One thing remains consistent in Sunrise, despite changes in ownership or mining operations — the bright red dirt.
The dashboard, the floor, the white paint of Voight’s truck was coated in a fine coat of red dust that settles quickly into the creases of your palms. On the dash sat a worn book, “Sunrise: a Chronology of a Wyoming Mine."
“It’s my Bible,” he said, hopping into the driver’s seat. “I always keep it with me."
He cherishes the place he has called home. Naturally gregarious, he spoke with his hands as he described the landscape as seen from his truck window — occasionally letting go of the steering wheel altogether. He noted the layers of rock and dirt, described how the pigeons that live in the abandoned pit mine sound like a faraway train when they coo simultaneously.
In his research about Sunrise, he found that the miners’ sweat often became red after working in the dirt for so long. After all the work he’s put into his town, his sweat is tinged as well.
“I sweat red every day,” he said, smiling beneath his cap that probably would have been green, save the red dust embedded in its fabric.
But along with innumerable stories and facts, Sunrise has given him empty space and quiet.

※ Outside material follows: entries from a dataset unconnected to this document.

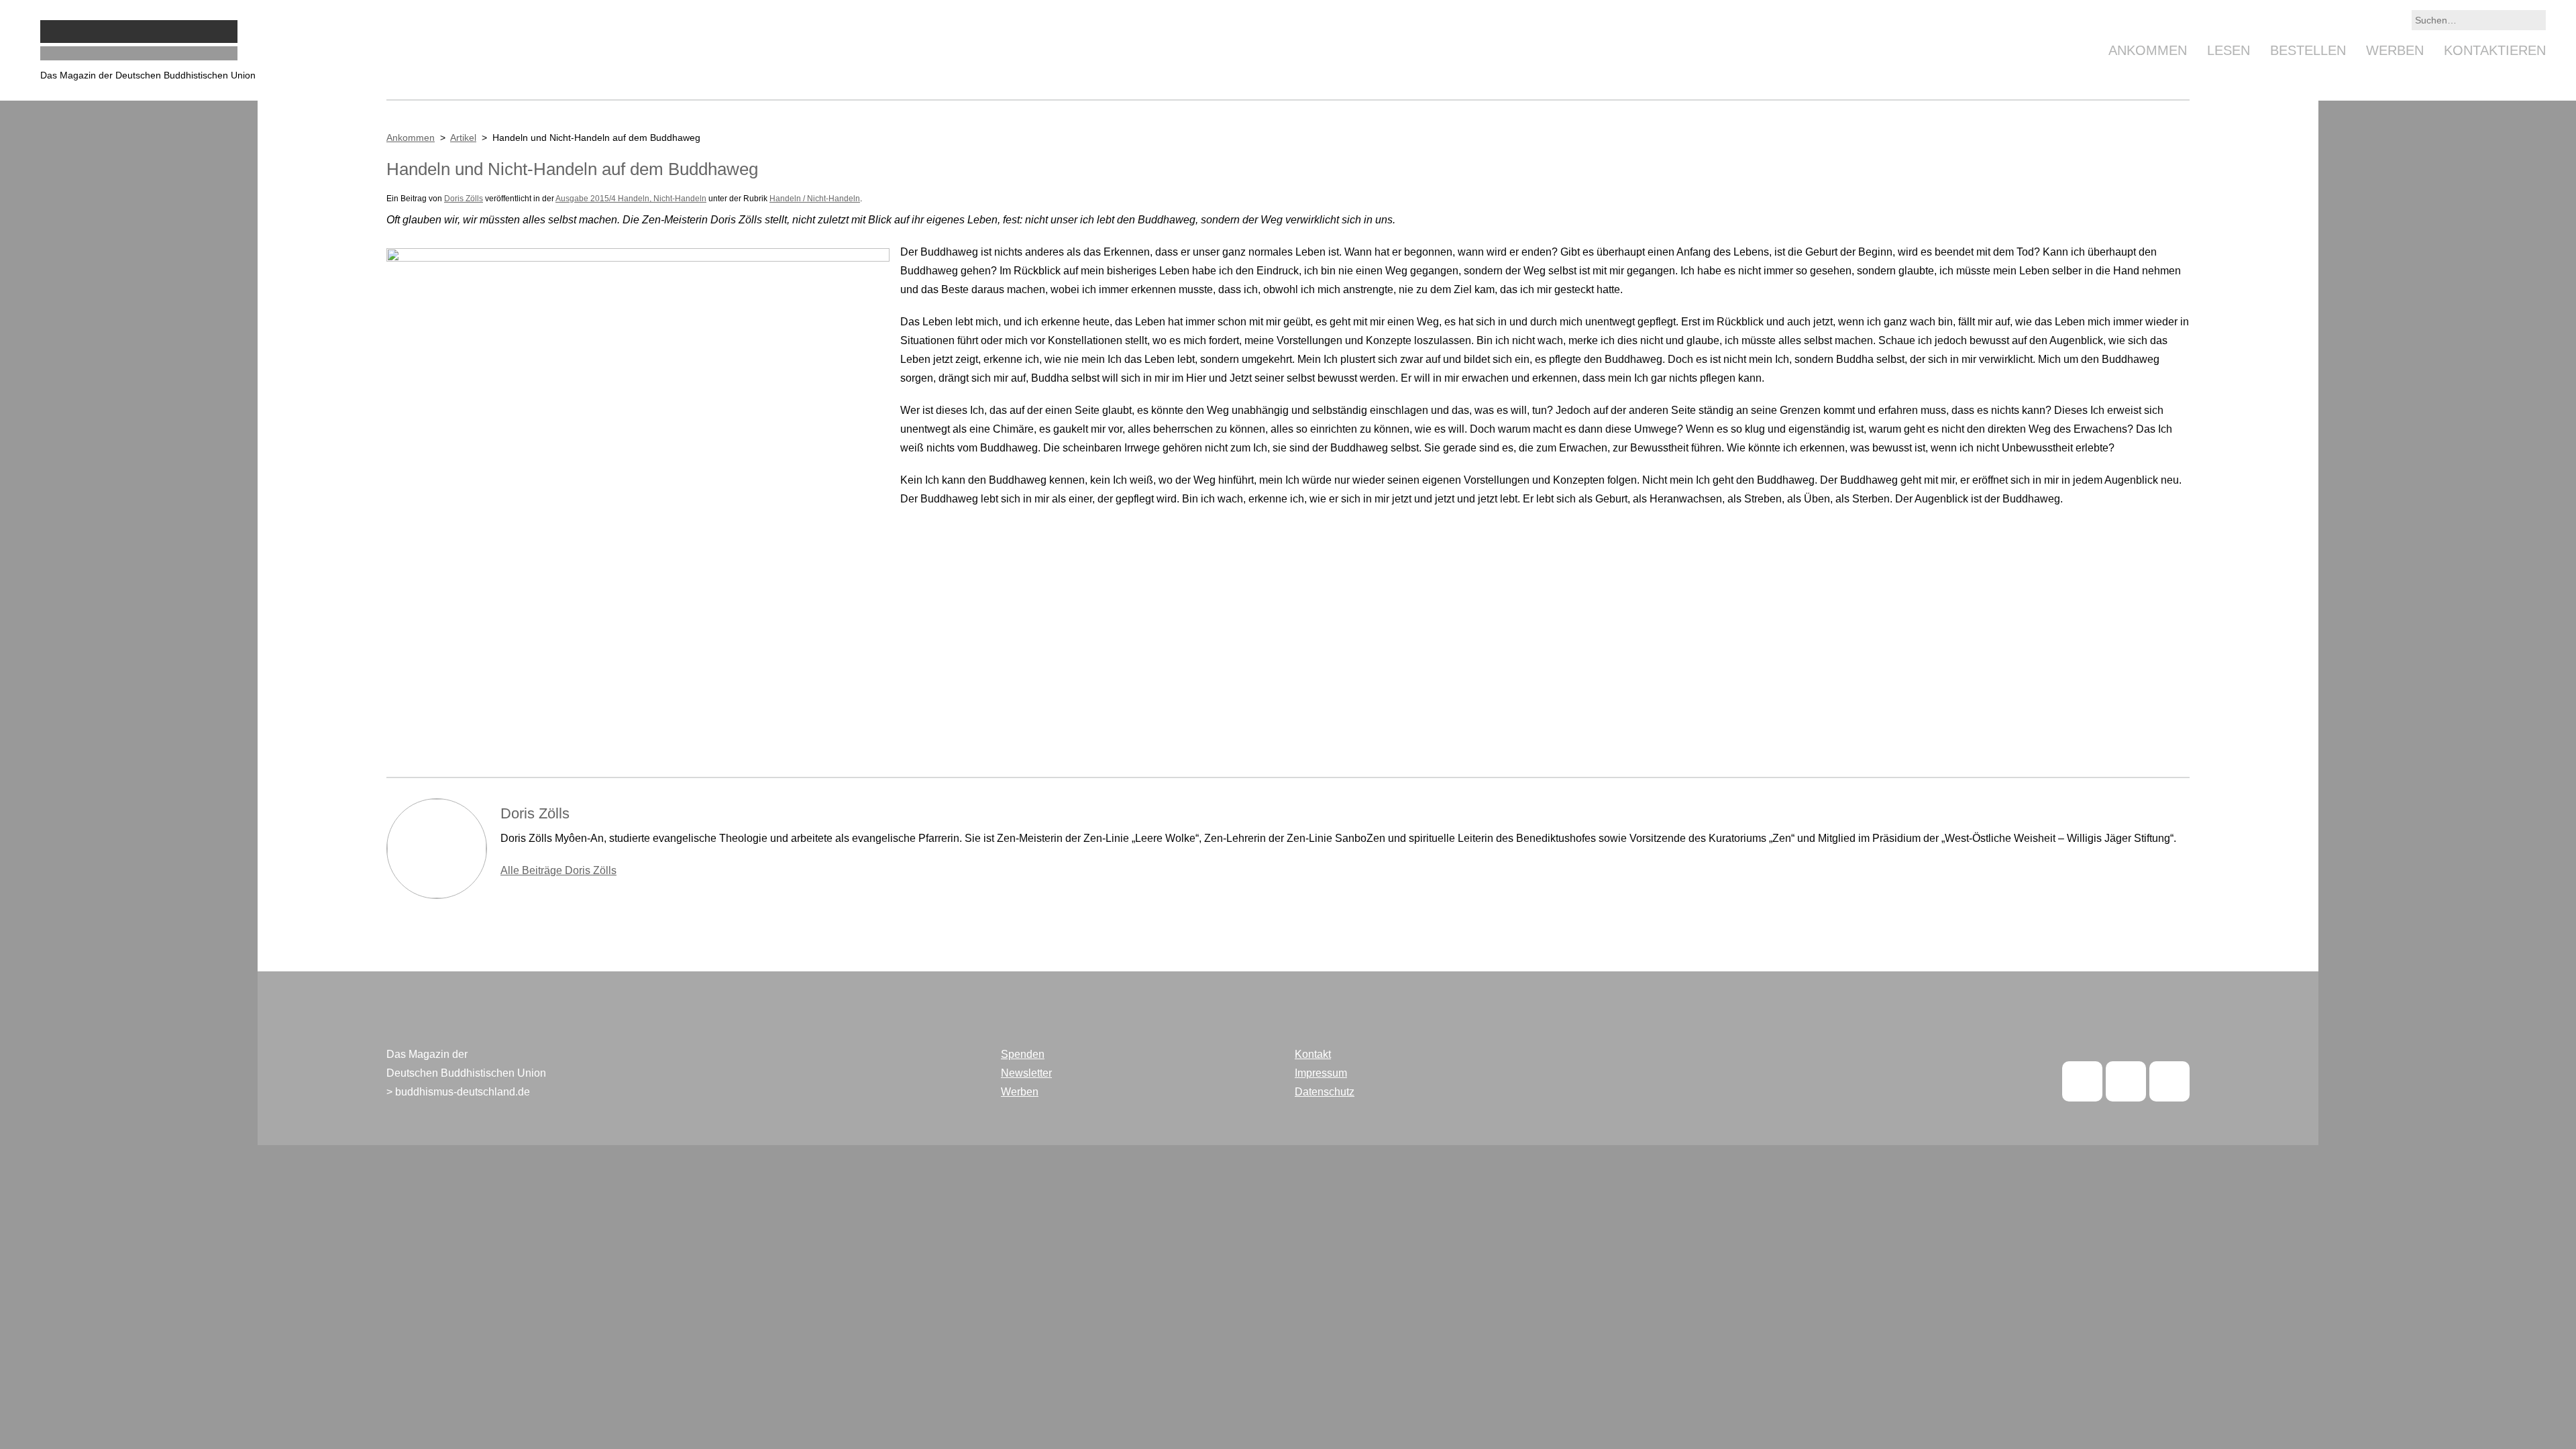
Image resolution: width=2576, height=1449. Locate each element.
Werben (2395, 50)
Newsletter (1026, 1073)
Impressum (1321, 1073)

It suits him, he said. He has time — or at least, will have time after eclipse festivities are finished — to sit quietly and think. Or, even better, he said, sit and not think at all.
“I’ve never been bored once in my life, or lonely,” he said, looking out from the plateau above the town where the eclipse visitors will experience the morning dusk. “But this is where I’m most calm."
But for at least one weekend, he's willing to give up that solitude so that others can come to appreciate the land he calls home. The visitors have been warned about the dirt and how it seeps into your clothes and skin. The website suggests wearing dark-soled shoes. Inevitably, however, some of that red dirt will journey back with the travelers to their respective homes.
“That’s just part of Sunrise — it sticks with you,” Josie said.